- North American SNES box art
- Developer: Tecmo
- Publisher: Tecmo
- Composers: T. Kanai S. Okuda H. Suzuki
- Series: Tecmo Super Bowl
- Platforms: Super NES, Genesis
- Release: JP: December 20, 1994; NA: January 1995;
- Genre: Sports (American football)
- Modes: Single-player, multiplayer

= Tecmo Super Bowl II: Special Edition =

1994 video game

Tecmo Super Bowl II (テクモスーパーボウルII スペシャルエディション) is an update of the previous Tecmo Super Bowl released for Super NES and Genesis.

==Features==
Tecmo Super Bowl II was released for the Super NES and Genesis in 1994. The game still had all the features from the previous games and more and once again had a full license from the NFL and the NFL Players Association. All rosters and attributes reflected the 1994 NFL season.

The game added many new features, with trade player being one of them. A pre-season three-week period allows up to three trades to be made. If the offered team accepts the trade, a message along with other trades from other teams will be posted. Any trades not listed means the trade was rejected and the trade period moves on to the next week. All rosters had been increased to 37 players for each team. Unlike the previous versions, defensive players can now be injured or adjusted around in the depth chart. Although new features included the fair catch and choosing a particular defensive play formation, penalties continued to not be one of them.
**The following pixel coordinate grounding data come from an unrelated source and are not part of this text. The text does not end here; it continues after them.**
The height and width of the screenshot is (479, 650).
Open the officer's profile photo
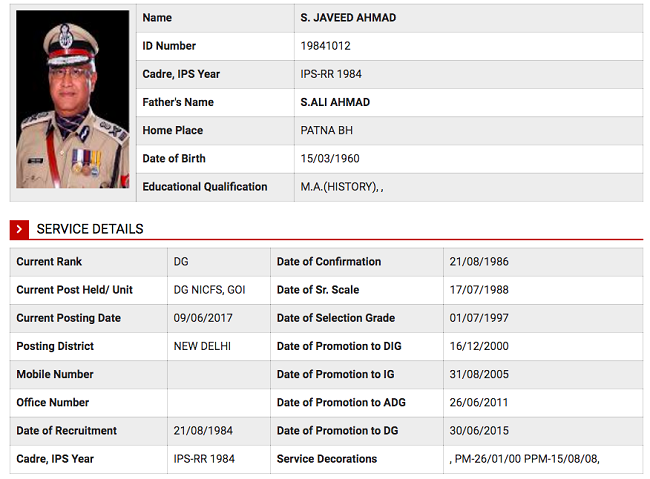(x=73, y=99)
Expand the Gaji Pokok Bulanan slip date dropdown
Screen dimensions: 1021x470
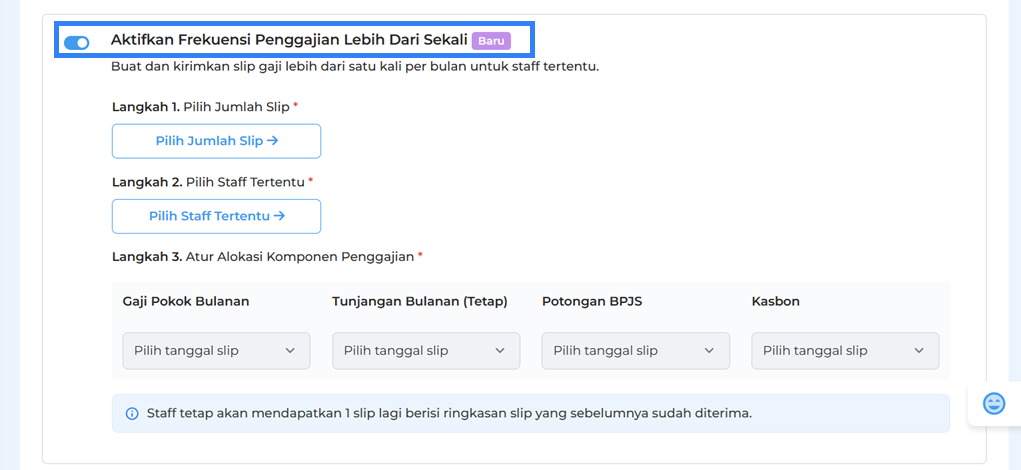pyautogui.click(x=216, y=351)
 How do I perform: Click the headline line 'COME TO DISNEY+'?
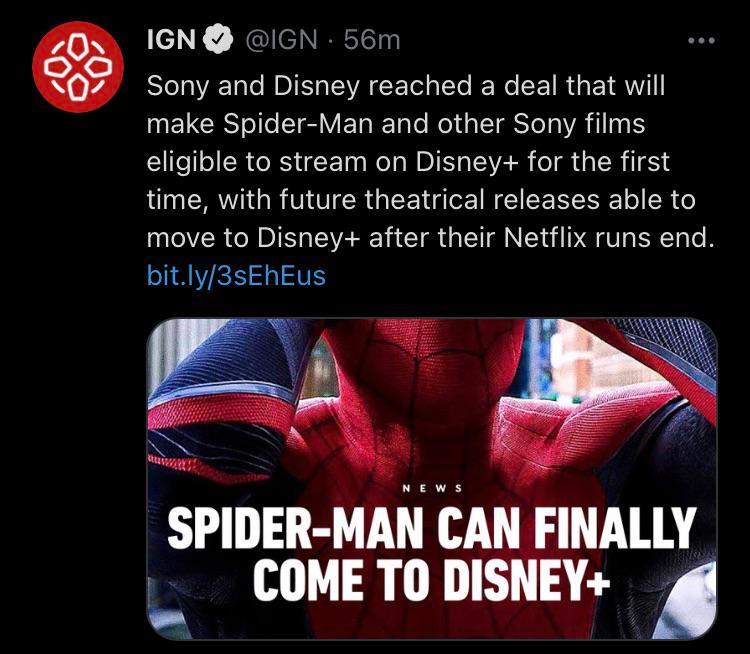pyautogui.click(x=431, y=580)
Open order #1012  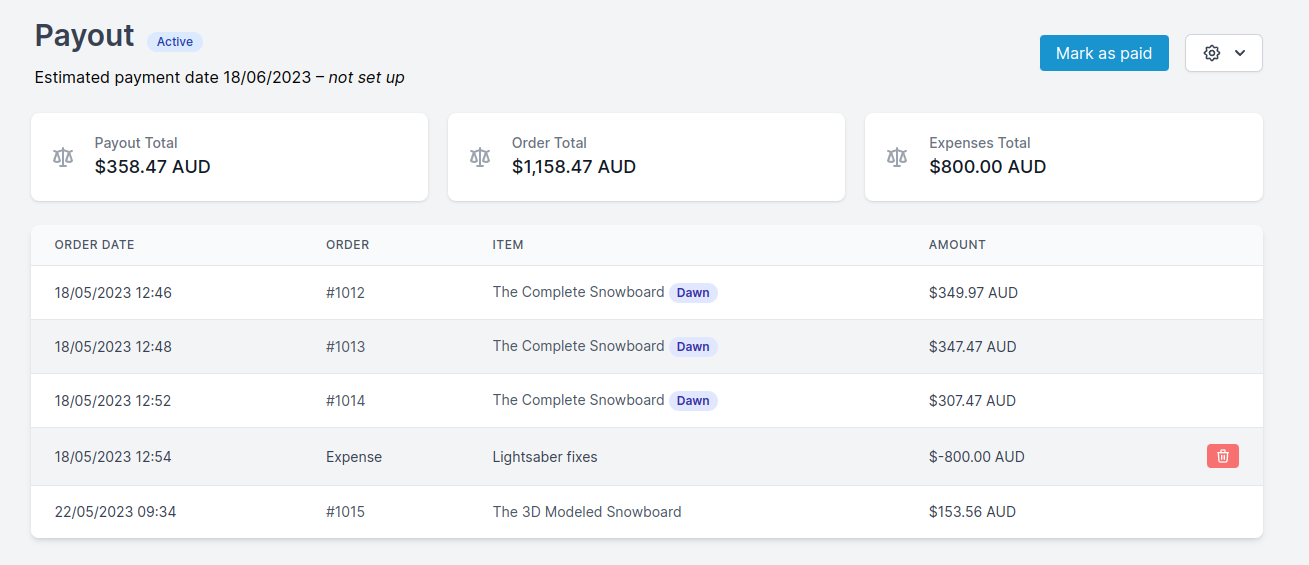(345, 293)
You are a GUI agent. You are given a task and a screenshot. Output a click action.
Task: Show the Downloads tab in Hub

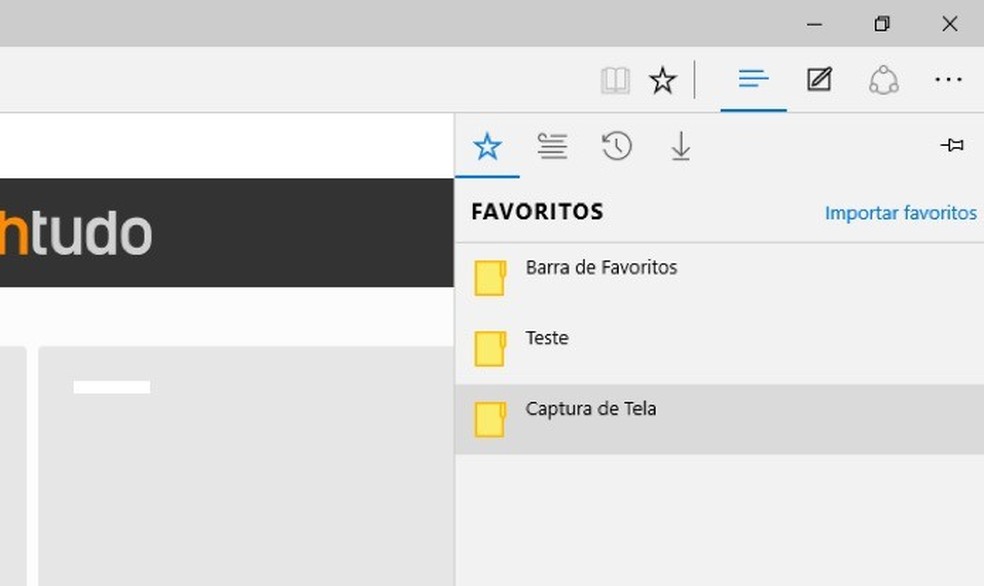click(681, 147)
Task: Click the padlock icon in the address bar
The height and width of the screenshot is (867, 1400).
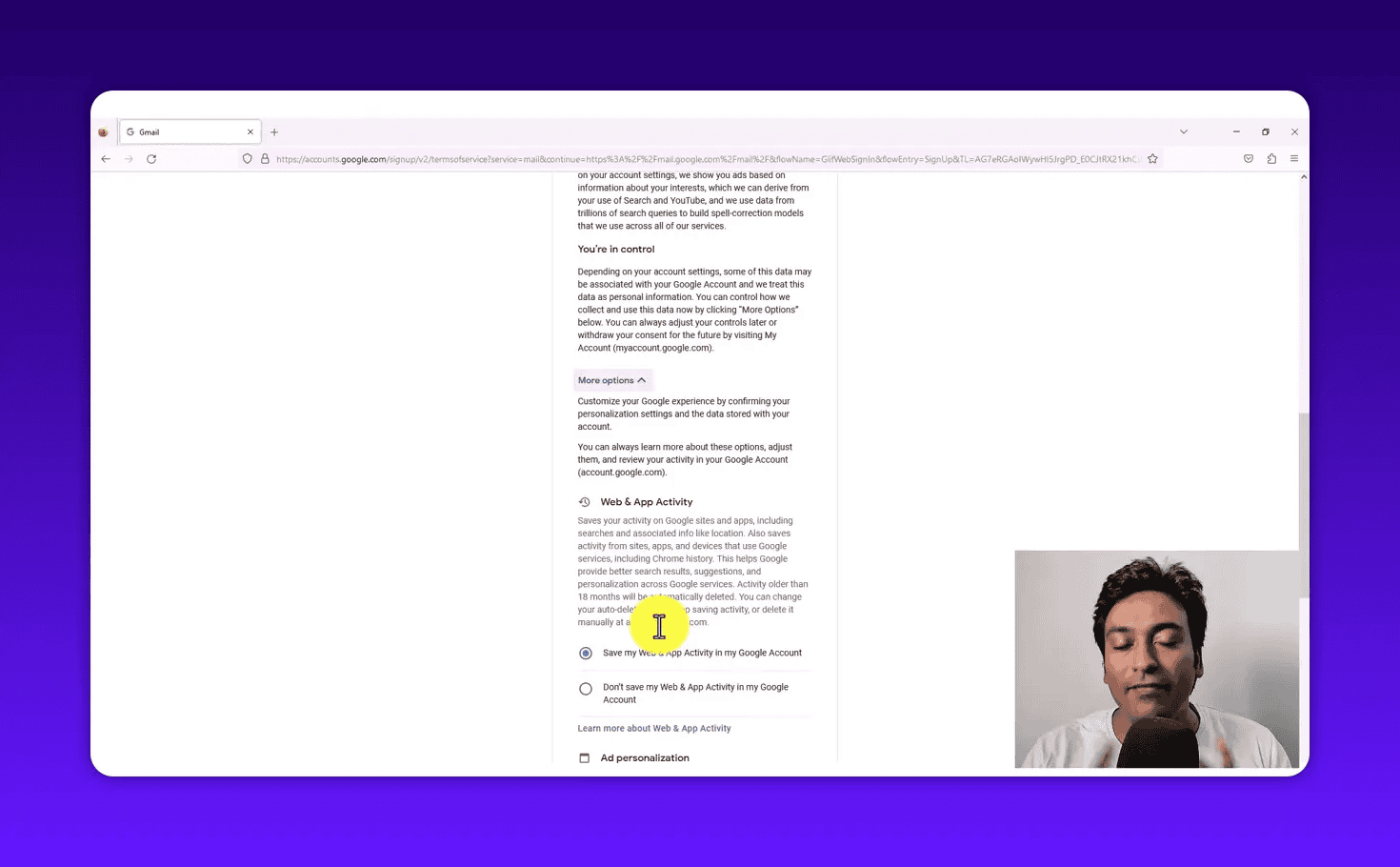Action: tap(265, 158)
Along with an isometric look to the field, a new style of game graphics were also created to allow random player animations such as dragging defensive players and random spin moves and jumps to avoid diving tacklers. User controlled ballcarriers can now dive at any time and anywhere on the field. The fair catch and two-point conversion (which was first introduced to the NFL in the season the game was released) options were added. Timeouts can now be called right after the whistle blows instead of waiting for the playbook screen to display. Punt and field goal fakes are now possible as well. The offensive playbook was expanded to 16 plays, and the defense was now allowed to choose either a normal, goal line, nickel or dime formation before guessing his opponent's offensive play. In addition to the increased playbook choices, audibles can now be called while on the field to change previous selected plays. The defense can also audible into different defensive formations that are listed above.

The game was packaged with the 1992, 1993, and 1994 schedules, as well as the three team rosters corresponding to those years. Alternate and unofficial schedules can be generated by the CPU, but only in Trade Season Mode. Game quarter lengths (in preseason and probowl only) can be either shortened or extended. Fumbles and injuries can also be turned off, but neither the previous and later options are available in regular season mode. To keep with the traditional "arcade style" feel of the previous games, the game clock remained the same (accelerated), and both penalties and the 40 second play clock were excluded.

==Reception==
The game saw a relatively limited release, with only 15,000 units of the Super NES version being shipped to US retailers in January 1995. In November 1995, the SNES version sold an estimated 30,634 units in the US, where it was the ninth best-selling SNES game of the month.

In their review of the Super NES version, GamePro commented that "Year after year, Tecmo's football games remain popular with players, even though other carts boast better graphics and game play. Super Bowl II continues that trend: It's a decent game that'll still rank high in the sales." They cited the stats as the game's best feature, but criticized that the graphical style is outdated and there aren't as many plays as in other football video games. They nonetheless concluded that the game is "undeniably fun, especially for first-time players."